▸ ACTION ITEM
Lines before the one with "Learn More (720, 28)" are left out; return that line and all that follow it, exactly, through the end of the data.

Start of DATASET

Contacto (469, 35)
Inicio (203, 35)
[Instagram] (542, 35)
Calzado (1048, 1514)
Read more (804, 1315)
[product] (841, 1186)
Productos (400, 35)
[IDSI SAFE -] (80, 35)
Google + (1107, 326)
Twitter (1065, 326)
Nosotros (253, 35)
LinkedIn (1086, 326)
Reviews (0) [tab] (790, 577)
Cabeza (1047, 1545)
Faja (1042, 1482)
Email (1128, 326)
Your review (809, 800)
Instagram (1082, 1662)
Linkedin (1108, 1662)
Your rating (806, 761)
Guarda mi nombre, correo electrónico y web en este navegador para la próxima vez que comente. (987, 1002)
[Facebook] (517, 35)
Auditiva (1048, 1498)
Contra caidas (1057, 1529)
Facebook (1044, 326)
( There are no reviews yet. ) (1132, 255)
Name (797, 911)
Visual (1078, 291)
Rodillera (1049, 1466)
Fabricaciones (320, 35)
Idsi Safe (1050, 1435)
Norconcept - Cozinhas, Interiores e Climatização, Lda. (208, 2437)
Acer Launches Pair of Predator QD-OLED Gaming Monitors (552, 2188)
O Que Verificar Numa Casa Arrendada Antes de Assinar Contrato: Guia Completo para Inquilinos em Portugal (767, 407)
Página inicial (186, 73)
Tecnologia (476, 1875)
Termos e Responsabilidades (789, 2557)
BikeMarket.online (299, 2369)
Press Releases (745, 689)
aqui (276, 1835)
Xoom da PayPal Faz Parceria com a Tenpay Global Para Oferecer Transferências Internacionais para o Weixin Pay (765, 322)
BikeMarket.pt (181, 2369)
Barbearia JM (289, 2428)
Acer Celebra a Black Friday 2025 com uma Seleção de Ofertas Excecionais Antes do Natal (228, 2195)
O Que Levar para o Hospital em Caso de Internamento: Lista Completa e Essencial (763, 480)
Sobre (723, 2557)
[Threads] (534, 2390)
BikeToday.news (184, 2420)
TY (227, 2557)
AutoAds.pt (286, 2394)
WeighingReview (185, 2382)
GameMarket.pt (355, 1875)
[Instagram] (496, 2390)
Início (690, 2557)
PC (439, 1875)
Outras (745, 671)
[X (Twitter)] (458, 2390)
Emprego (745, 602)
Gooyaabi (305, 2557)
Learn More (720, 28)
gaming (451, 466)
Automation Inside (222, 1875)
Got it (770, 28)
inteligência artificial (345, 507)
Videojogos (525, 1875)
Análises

End of DATASET

▸ THE ANSWER
Learn More (720, 28)
gaming (451, 466)
Automation Inside (222, 1875)
Got it (770, 28)
inteligência artificial (345, 507)
Videojogos (525, 1875)
Análises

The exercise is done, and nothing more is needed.